◆ Record excerpts:

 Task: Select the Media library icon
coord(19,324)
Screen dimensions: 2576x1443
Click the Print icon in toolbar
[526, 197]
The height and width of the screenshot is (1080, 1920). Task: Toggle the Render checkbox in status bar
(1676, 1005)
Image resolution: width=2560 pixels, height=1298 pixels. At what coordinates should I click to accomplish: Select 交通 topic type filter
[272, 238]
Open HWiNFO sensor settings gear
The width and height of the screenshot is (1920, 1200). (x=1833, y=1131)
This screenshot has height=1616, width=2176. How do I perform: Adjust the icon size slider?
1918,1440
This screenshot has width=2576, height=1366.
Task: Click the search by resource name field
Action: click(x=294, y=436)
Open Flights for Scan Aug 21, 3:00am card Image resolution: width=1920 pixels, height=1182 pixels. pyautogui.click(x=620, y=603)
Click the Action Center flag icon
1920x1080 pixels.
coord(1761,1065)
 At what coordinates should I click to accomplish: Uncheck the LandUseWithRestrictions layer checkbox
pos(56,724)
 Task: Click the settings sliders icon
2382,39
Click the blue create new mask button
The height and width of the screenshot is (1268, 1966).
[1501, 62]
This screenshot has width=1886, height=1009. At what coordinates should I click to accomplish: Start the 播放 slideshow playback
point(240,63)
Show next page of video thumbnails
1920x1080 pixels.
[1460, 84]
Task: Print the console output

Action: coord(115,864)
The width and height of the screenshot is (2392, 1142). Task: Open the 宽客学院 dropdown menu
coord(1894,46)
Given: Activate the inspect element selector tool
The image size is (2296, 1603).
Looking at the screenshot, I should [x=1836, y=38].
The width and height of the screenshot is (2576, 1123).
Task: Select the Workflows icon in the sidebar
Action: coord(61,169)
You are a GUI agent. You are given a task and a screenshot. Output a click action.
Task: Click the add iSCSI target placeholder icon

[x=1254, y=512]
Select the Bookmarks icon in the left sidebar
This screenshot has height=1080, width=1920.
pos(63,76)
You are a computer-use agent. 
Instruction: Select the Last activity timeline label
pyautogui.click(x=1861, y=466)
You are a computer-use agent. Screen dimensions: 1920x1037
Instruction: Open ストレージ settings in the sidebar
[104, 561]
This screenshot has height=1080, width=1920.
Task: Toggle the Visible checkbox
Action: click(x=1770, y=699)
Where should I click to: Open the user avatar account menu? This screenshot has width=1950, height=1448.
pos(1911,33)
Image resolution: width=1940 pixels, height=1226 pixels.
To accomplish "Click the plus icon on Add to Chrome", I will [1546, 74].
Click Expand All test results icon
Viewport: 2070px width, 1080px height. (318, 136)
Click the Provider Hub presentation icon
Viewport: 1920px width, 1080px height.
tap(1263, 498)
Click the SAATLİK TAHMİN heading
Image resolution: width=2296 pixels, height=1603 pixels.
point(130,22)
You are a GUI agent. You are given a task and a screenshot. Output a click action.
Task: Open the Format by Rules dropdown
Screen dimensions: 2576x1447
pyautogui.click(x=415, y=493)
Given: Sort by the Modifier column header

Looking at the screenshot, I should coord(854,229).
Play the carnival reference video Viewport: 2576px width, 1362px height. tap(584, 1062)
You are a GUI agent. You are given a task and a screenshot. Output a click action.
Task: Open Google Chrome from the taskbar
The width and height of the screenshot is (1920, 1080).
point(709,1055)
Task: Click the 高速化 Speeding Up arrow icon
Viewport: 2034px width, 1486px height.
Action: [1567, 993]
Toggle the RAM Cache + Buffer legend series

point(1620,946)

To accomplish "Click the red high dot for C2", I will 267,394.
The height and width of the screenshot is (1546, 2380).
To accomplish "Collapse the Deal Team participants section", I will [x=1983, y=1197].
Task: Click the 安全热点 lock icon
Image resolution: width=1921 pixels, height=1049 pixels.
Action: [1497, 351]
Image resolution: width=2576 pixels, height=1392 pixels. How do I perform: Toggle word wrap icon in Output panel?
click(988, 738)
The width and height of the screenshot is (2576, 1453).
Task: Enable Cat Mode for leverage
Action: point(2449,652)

◆ Task prompt: The output should match the records above exactly, line for line.

◆ Response to this task:
 Task: Select the Media library icon
coord(19,324)
Screen dimensions: 2576x1443
Click the Print icon in toolbar
[526, 197]
The height and width of the screenshot is (1080, 1920). Task: Toggle the Render checkbox in status bar
(1676, 1005)
Image resolution: width=2560 pixels, height=1298 pixels. At what coordinates should I click to accomplish: Select 交通 topic type filter
[272, 238]
Open HWiNFO sensor settings gear
The width and height of the screenshot is (1920, 1200). (x=1833, y=1131)
This screenshot has height=1616, width=2176. How do I perform: Adjust the icon size slider?
1918,1440
This screenshot has width=2576, height=1366.
Task: Click the search by resource name field
Action: click(x=294, y=436)
Open Flights for Scan Aug 21, 3:00am card Image resolution: width=1920 pixels, height=1182 pixels. pyautogui.click(x=620, y=603)
Click the Action Center flag icon
1920x1080 pixels.
coord(1761,1065)
 At what coordinates should I click to accomplish: Uncheck the LandUseWithRestrictions layer checkbox
pos(56,724)
 Task: Click the settings sliders icon
2382,39
Click the blue create new mask button
The height and width of the screenshot is (1268, 1966).
[1501, 62]
This screenshot has width=1886, height=1009. At what coordinates should I click to accomplish: Start the 播放 slideshow playback
point(240,63)
Show next page of video thumbnails
1920x1080 pixels.
[1460, 84]
Task: Print the console output

Action: coord(115,864)
The width and height of the screenshot is (2392, 1142). Task: Open the 宽客学院 dropdown menu
coord(1894,46)
Given: Activate the inspect element selector tool
The image size is (2296, 1603).
Looking at the screenshot, I should [x=1836, y=38].
The width and height of the screenshot is (2576, 1123).
Task: Select the Workflows icon in the sidebar
Action: coord(61,169)
You are a GUI agent. You are given a task and a screenshot. Output a click action.
Task: Click the add iSCSI target placeholder icon

[x=1254, y=512]
Select the Bookmarks icon in the left sidebar
This screenshot has height=1080, width=1920.
pos(63,76)
You are a computer-use agent. 
Instruction: Select the Last activity timeline label
pyautogui.click(x=1861, y=466)
You are a computer-use agent. Screen dimensions: 1920x1037
Instruction: Open ストレージ settings in the sidebar
[104, 561]
This screenshot has height=1080, width=1920.
Task: Toggle the Visible checkbox
Action: click(x=1770, y=699)
Where should I click to: Open the user avatar account menu? This screenshot has width=1950, height=1448.
pos(1911,33)
Image resolution: width=1940 pixels, height=1226 pixels.
To accomplish "Click the plus icon on Add to Chrome", I will [1546, 74].
Click Expand All test results icon
Viewport: 2070px width, 1080px height. (318, 136)
Click the Provider Hub presentation icon
Viewport: 1920px width, 1080px height.
tap(1263, 498)
Click the SAATLİK TAHMİN heading
Image resolution: width=2296 pixels, height=1603 pixels.
point(130,22)
You are a GUI agent. You are given a task and a screenshot. Output a click action.
Task: Open the Format by Rules dropdown
Screen dimensions: 2576x1447
pyautogui.click(x=415, y=493)
Given: Sort by the Modifier column header

Looking at the screenshot, I should coord(854,229).
Play the carnival reference video Viewport: 2576px width, 1362px height. tap(584, 1062)
You are a GUI agent. You are given a task and a screenshot. Output a click action.
Task: Open Google Chrome from the taskbar
The width and height of the screenshot is (1920, 1080).
point(709,1055)
Task: Click the 高速化 Speeding Up arrow icon
Viewport: 2034px width, 1486px height.
Action: [1567, 993]
Toggle the RAM Cache + Buffer legend series

point(1620,946)

To accomplish "Click the red high dot for C2", I will 267,394.
The height and width of the screenshot is (1546, 2380).
To accomplish "Collapse the Deal Team participants section", I will [x=1983, y=1197].
Task: Click the 安全热点 lock icon
Image resolution: width=1921 pixels, height=1049 pixels.
Action: [1497, 351]
Image resolution: width=2576 pixels, height=1392 pixels. How do I perform: Toggle word wrap icon in Output panel?
click(988, 738)
The width and height of the screenshot is (2576, 1453).
Task: Enable Cat Mode for leverage
Action: point(2449,652)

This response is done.